API

Details about Psycho's functions.

Report

Models

Psycho.report — Method.

report(model::StatsModels.DataFrameRegressionModel{<:GLM.LinearModel};
    CI::Number=95,
    std_coefs::Bool=true,
    effect_size="cohen1988")

Describe a linear model.

Arguments

model: A LinearModel.
CI: Confidence interval level.
std_coefs: Interpret effect sizes of standardized, rather than raw, coefs.
effect_size: Can be 'cohen1988', 'sawilowsky2009', or custom set of Rules (See cohen_d). Set to nothing to omit interpretation.

Examples

using GLM, DataFrames

model = lm(@formula(y ~ Var1), DataFrame(y=[0, 1, 2, 3], Var1=[2, 3, 3.5, 4]))
report(model)

source

report(model::StatsModels.DataFrameRegressionModel{<:GLM.GeneralizedLinearModel}; CI=95)

Core

Psycho.datagrid — Method.

datagrid(df::DataFrames.DataFrame; cols=:all, n::Int=10, kwargs...)

Create a reference grid of data.

Arguments

df: A DataFrame (can be a StatsModel).
cols: The target columns.
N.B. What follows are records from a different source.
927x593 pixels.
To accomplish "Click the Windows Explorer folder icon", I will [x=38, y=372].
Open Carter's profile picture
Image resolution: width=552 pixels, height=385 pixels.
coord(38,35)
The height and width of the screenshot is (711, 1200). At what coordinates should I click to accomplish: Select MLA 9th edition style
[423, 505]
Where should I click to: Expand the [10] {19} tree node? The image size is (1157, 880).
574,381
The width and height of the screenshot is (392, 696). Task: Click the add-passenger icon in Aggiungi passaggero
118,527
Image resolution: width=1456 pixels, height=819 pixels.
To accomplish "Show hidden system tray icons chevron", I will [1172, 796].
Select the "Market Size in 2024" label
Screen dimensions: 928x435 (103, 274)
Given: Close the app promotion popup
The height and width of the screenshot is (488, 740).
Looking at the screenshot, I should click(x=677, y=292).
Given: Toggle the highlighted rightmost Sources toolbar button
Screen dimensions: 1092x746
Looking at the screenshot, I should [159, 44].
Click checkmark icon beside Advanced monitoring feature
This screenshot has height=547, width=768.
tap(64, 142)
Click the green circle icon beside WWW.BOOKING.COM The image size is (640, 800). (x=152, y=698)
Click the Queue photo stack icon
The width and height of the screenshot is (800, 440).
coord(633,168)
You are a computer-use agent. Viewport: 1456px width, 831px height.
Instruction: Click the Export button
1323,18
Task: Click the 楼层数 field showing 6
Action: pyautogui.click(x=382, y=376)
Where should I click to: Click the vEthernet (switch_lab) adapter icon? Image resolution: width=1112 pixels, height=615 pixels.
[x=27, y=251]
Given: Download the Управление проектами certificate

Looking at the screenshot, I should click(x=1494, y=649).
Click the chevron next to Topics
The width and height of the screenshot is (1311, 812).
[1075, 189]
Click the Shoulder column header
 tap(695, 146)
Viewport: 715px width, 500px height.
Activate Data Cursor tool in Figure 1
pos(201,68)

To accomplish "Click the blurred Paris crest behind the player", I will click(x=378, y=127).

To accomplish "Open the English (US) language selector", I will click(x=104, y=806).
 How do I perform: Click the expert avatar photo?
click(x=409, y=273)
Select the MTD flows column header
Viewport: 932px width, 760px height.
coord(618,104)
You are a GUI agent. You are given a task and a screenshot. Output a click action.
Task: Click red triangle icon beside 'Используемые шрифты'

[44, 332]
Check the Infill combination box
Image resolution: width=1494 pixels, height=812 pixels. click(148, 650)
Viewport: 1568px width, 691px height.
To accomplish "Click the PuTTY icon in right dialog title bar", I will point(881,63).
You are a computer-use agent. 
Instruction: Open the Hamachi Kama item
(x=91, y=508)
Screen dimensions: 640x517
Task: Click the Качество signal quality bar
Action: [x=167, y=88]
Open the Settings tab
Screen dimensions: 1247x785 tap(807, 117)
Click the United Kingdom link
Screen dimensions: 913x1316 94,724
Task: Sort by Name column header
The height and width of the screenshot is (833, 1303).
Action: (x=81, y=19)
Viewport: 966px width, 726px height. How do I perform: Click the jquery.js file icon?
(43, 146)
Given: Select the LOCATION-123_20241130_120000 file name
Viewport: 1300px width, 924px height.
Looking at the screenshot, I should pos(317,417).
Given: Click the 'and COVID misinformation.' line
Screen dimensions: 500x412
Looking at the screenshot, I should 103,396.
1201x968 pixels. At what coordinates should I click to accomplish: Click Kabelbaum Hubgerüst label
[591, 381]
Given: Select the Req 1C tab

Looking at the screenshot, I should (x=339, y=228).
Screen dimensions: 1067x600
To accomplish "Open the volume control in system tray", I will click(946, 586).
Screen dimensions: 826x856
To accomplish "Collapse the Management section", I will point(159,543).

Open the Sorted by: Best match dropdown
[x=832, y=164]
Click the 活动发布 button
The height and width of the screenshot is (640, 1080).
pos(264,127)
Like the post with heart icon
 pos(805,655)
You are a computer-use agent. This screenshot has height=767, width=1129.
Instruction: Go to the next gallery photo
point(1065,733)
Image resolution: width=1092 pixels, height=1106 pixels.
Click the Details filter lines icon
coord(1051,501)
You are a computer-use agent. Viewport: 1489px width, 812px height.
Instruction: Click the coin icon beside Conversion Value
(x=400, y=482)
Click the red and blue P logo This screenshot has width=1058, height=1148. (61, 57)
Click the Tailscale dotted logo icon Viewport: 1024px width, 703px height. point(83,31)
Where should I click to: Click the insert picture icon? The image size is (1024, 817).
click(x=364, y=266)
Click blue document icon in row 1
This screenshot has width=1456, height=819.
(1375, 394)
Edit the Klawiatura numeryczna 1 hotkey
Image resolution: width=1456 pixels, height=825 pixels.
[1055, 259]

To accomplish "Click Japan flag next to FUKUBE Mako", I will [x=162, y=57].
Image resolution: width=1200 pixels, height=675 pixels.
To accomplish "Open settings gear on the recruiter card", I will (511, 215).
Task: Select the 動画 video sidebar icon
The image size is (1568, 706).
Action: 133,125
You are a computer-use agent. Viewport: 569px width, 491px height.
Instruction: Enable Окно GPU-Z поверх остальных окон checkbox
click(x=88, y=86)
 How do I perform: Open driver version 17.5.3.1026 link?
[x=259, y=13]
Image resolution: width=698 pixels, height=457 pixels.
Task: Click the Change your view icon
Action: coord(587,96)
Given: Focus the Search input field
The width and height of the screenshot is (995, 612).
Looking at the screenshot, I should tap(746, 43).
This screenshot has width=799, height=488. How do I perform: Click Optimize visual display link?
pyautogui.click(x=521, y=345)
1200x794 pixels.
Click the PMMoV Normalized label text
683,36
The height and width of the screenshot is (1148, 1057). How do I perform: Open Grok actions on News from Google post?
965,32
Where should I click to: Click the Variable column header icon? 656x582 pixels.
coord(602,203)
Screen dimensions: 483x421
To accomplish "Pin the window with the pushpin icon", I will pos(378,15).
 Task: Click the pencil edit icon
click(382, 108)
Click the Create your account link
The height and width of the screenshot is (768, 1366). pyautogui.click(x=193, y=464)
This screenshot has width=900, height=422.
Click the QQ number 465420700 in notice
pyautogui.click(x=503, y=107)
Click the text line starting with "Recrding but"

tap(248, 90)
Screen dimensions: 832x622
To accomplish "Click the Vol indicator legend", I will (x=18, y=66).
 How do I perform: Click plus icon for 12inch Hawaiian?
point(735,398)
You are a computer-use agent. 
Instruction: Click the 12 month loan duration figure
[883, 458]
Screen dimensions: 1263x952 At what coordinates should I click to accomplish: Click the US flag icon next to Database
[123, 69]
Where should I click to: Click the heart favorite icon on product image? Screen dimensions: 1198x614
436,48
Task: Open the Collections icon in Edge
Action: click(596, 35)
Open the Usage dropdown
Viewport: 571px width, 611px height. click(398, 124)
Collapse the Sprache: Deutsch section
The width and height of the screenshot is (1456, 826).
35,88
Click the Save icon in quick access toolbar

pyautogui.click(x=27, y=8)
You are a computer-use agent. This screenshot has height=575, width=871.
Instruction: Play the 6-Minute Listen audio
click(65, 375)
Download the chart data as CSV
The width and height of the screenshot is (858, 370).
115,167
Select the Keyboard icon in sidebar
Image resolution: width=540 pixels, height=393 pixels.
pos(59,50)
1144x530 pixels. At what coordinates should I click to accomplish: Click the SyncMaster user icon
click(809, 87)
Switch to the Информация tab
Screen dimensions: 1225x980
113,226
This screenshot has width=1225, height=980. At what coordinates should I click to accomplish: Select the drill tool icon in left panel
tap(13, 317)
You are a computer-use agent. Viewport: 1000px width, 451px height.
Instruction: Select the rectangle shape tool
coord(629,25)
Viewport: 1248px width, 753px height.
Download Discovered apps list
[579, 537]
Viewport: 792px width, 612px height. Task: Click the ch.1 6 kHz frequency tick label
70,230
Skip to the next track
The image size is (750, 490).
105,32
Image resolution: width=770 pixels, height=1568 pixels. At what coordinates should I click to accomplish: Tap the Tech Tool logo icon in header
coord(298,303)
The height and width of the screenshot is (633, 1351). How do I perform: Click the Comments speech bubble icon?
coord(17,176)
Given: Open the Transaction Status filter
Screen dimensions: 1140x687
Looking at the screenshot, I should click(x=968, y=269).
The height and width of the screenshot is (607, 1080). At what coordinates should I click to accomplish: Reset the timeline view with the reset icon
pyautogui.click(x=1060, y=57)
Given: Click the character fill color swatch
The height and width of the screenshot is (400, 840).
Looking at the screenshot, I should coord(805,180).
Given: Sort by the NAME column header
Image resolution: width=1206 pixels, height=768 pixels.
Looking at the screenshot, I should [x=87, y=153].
The rest will be maintained "fixed".
n: For numeric targets columns, what desired length (controls the spacing).
fix_num: How to fix the numeric variables. Can be a function or a number.
fix_fac: How to fix the factors. Should be a String indicating an existing level.

Examples

df = simulate_data_correlation([[0.2, 0.5], [0.4, 0.2]])

grid = datagrid(df, n=3)

source

Psycho.standardize — Function.

standardize(X; robust::Bool=false)

Standardize (scale and reduce, Z-score) X so that the variables are expressed in terms of standard deviation (i.e., mean = 0, SD = 1).

Arguments

X: Array or DataFrame.
robust::Bool: If true, the standardization will be based on median and mad instead of mean and sd (default).

Note

Ideas / help required:

Deal with missing values (See #4)

Examples

standardize([1, 2, 3])

# output

3-element Array{Float64,1}:
 -1.0
  0.0
  1.0

source

Psycho.perfectNormal — Function.

perfectNormal(n::Int, mean::Number=0, sd::Number=1)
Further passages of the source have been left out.